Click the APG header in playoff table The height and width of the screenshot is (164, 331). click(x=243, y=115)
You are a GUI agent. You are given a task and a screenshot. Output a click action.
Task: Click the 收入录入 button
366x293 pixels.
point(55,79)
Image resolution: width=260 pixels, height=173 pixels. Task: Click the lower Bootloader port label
* * *
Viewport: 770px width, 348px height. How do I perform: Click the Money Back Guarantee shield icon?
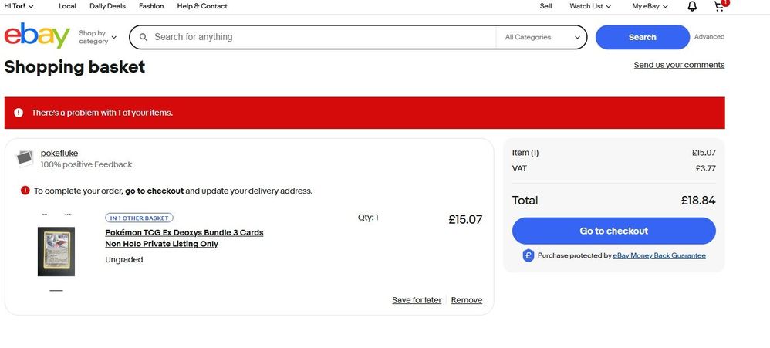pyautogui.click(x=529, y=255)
...
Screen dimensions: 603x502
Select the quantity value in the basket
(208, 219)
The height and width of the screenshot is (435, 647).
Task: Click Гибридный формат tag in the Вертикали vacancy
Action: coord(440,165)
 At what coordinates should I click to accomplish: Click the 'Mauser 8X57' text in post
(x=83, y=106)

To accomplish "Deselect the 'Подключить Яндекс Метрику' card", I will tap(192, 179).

DESCRIPTION OF THE TASK: Look through the data above and return exactly the lines from the one that contains "Click the APG" to the one that contains "Image resolution: width=260", inclusive, with nothing else.

RESULT OF THE TASK:
Click the APG header in playoff table The height and width of the screenshot is (164, 331). click(x=243, y=115)
You are a GUI agent. You are given a task and a screenshot. Output a click action.
Task: Click the 收入录入 button
366x293 pixels.
point(55,79)
Image resolution: width=260 pixels, height=173 pixels. Task: Click the lower Bootloader port label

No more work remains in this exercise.